# AIM OF THE TASK
Taking the line with "Task: Open the Important Information link" as the first and the line with "Image resolution: width=1979" as the last, set down exactly every line in that range from the entries below, and no more.

# PROVIDED ENTRIES
Content starts
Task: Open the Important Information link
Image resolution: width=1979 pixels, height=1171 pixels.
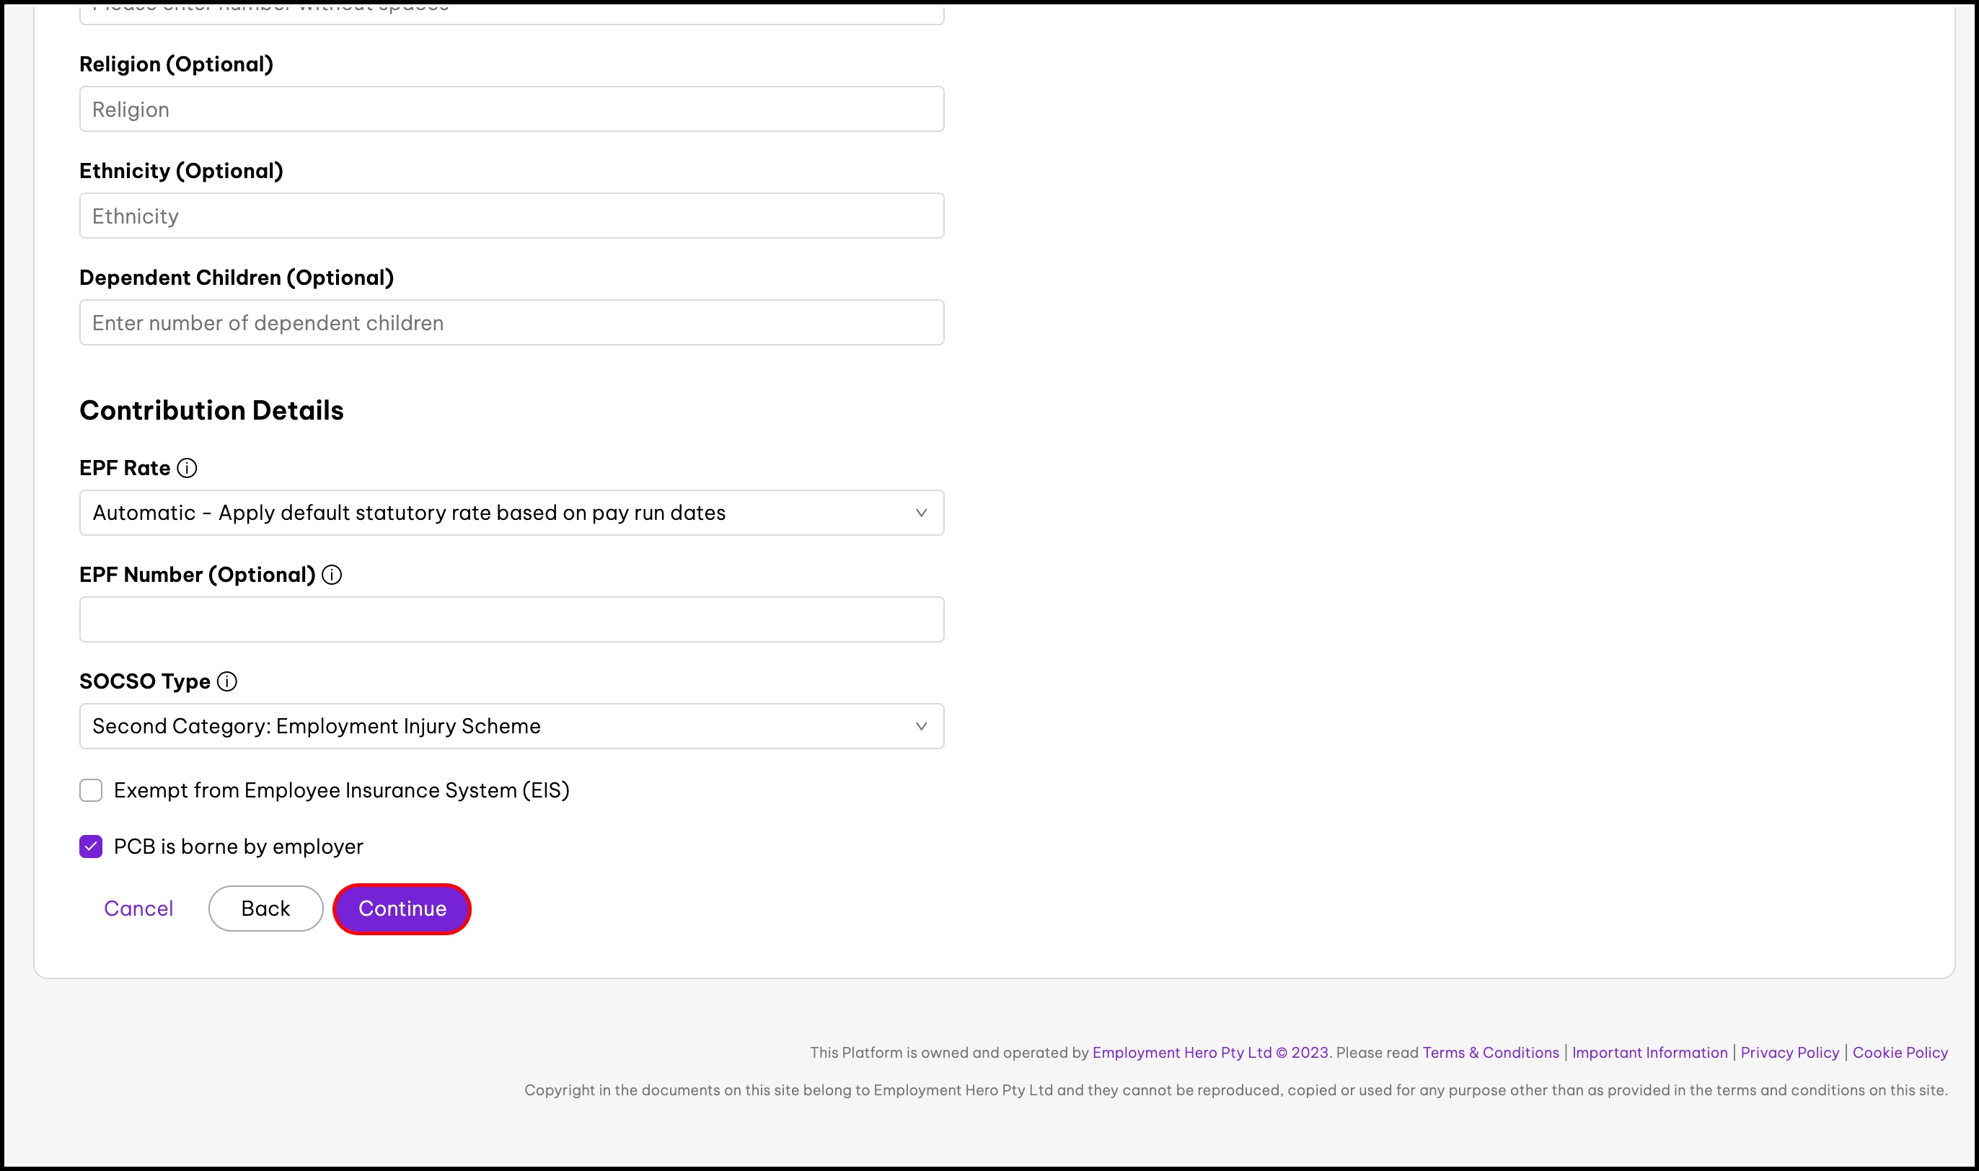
Content ends
Content starts
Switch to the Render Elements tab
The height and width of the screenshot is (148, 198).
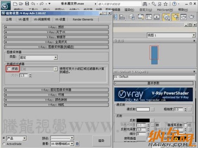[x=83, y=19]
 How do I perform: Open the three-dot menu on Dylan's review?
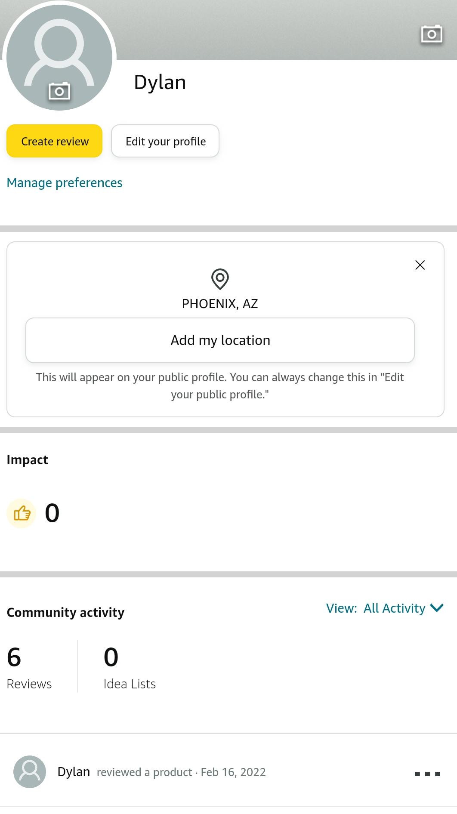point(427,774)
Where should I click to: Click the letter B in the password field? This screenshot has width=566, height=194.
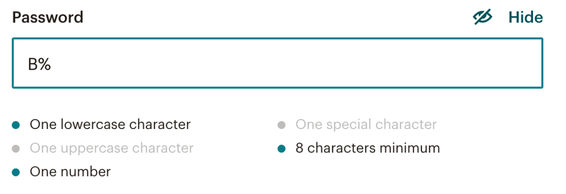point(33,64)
Content ends
Content starts
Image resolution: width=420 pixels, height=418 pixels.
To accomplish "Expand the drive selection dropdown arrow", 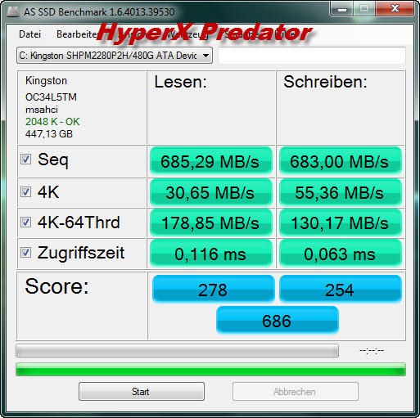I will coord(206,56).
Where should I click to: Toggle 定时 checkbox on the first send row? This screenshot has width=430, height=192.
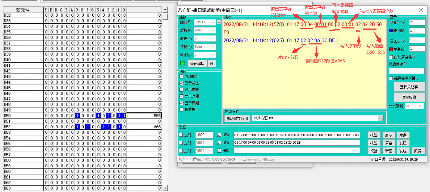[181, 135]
Content ends
# ANSWER SPACE
Task: Open the Important Information link
Image resolution: width=1979 pixels, height=1171 pixels.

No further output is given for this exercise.